Ersetze in allen folgenden Datensätzen "computer-use agent" durch "GUI agent" und gib die Zeilen sonst unverändert wieder. Die Bilder werden in der Antwort weggelassen.
━━━━━ DIE DATEN
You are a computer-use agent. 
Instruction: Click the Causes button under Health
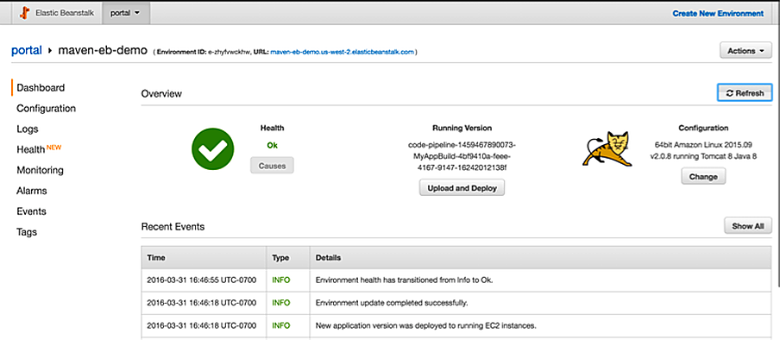click(272, 166)
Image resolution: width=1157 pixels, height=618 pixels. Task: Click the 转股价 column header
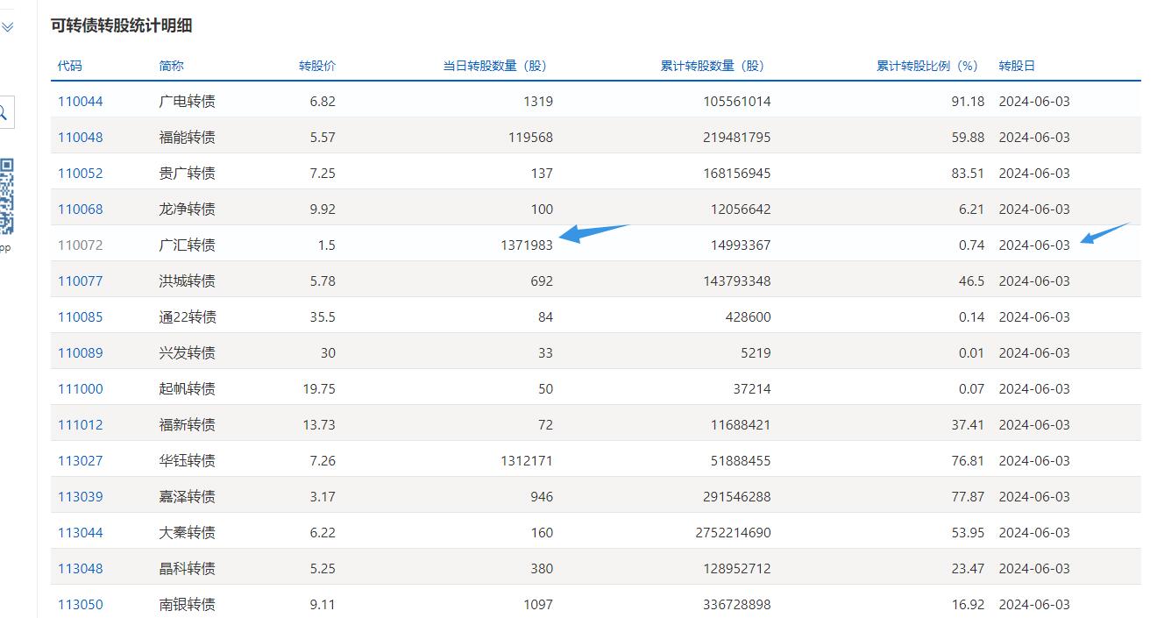pos(316,66)
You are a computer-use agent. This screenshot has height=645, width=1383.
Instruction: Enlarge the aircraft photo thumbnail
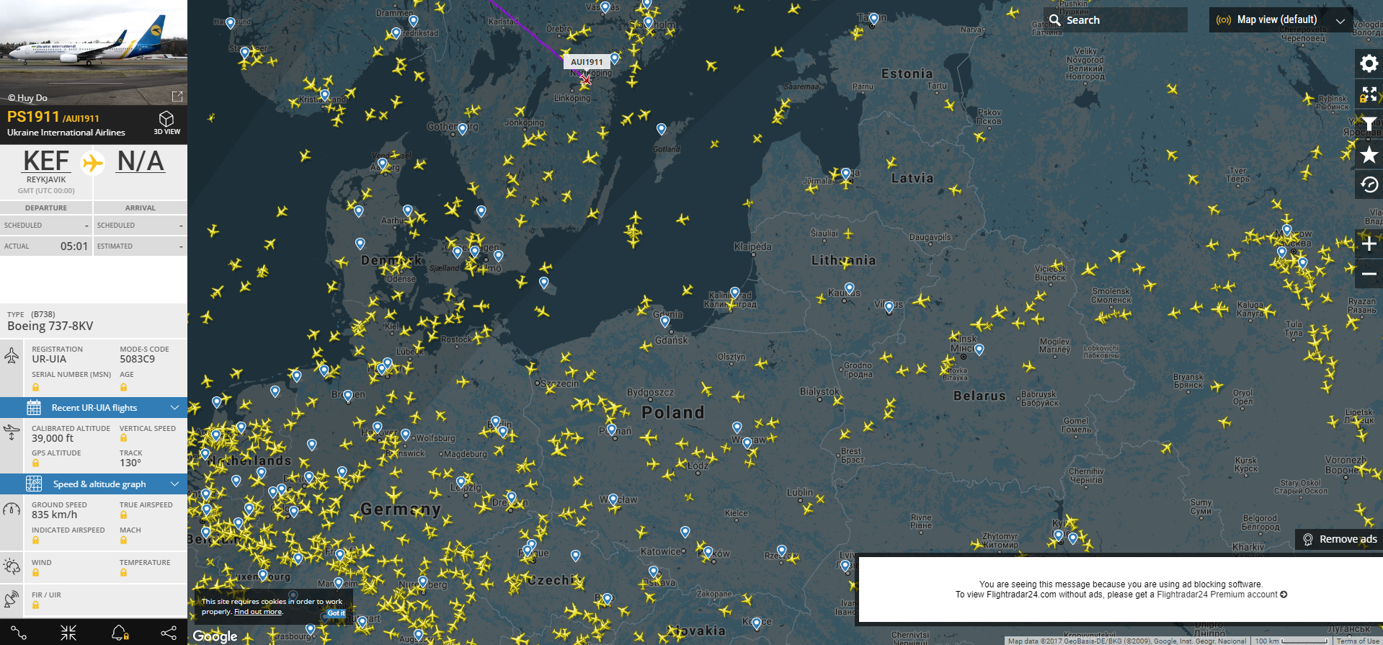[177, 97]
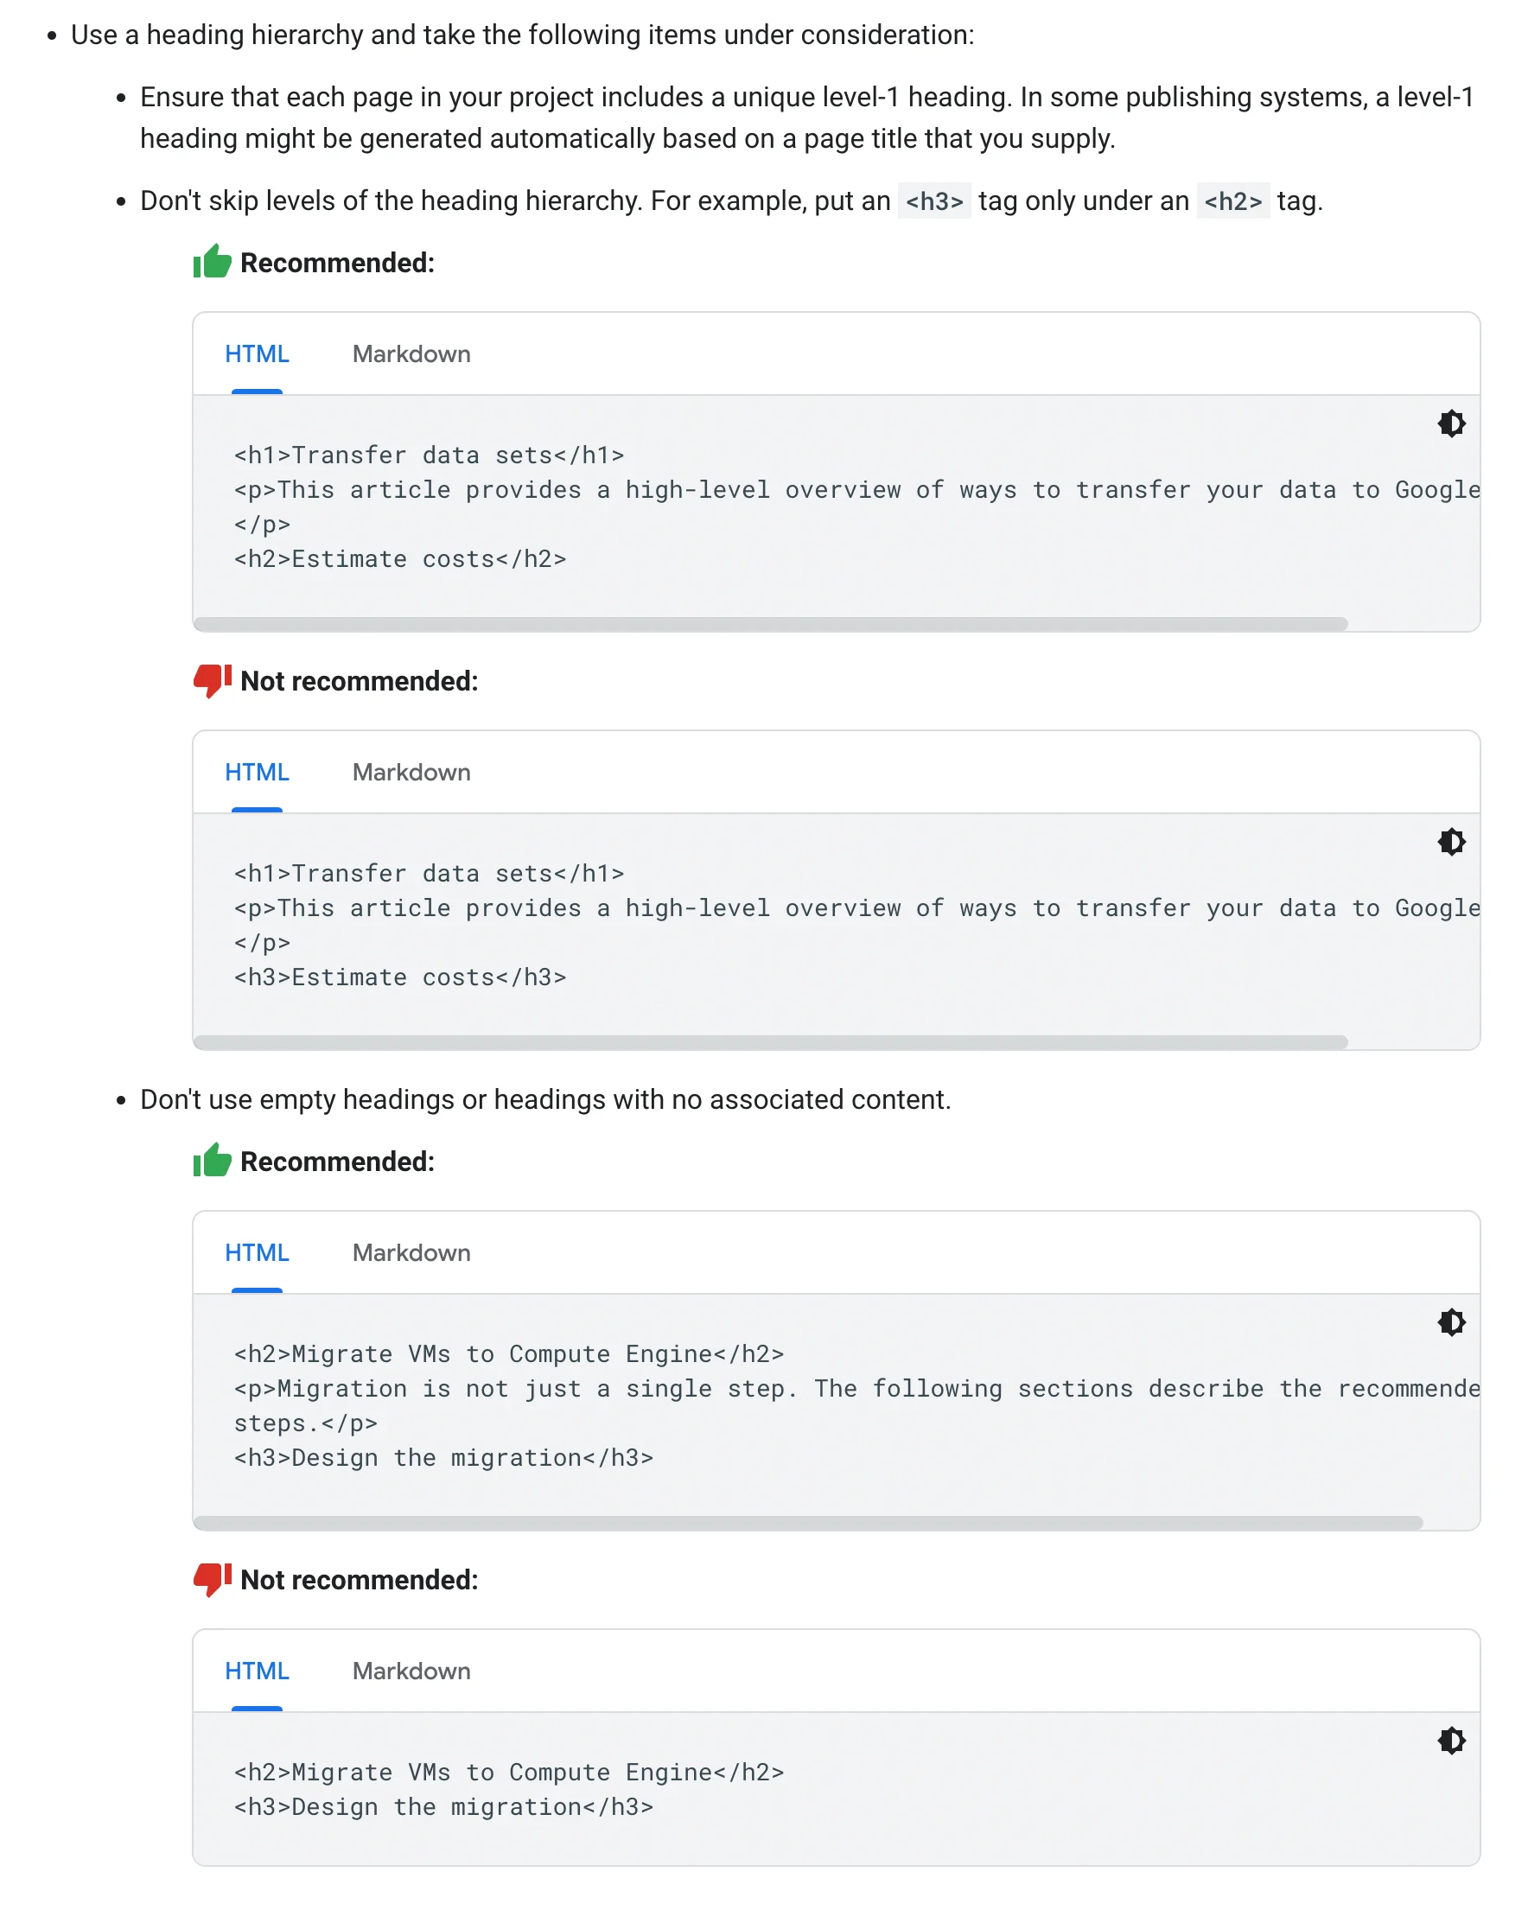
━━━━━━━━━━
SCHRIFTLICHE LÖSUNG »
You are a GUI agent. 
Instruction: Click the Causes button under Health
click(272, 166)
Image resolution: width=1157 pixels, height=618 pixels. Task: Click the 转股价 column header
pos(316,66)
You are a GUI agent. This screenshot has height=645, width=1383.
Instruction: Enlarge the aircraft photo thumbnail
[177, 97]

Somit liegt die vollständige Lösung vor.